## Requirement:
Having read the entries, repeat all of them exactly.

---------------

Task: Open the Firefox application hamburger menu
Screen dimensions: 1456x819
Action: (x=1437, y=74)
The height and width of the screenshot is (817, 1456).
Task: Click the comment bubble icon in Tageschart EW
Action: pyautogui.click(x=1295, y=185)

---------------

## Exercise solution:
Task: Open the Firefox application hamburger menu
Screen dimensions: 1456x819
Action: (x=1437, y=74)
The height and width of the screenshot is (817, 1456).
Task: Click the comment bubble icon in Tageschart EW
Action: pyautogui.click(x=1295, y=185)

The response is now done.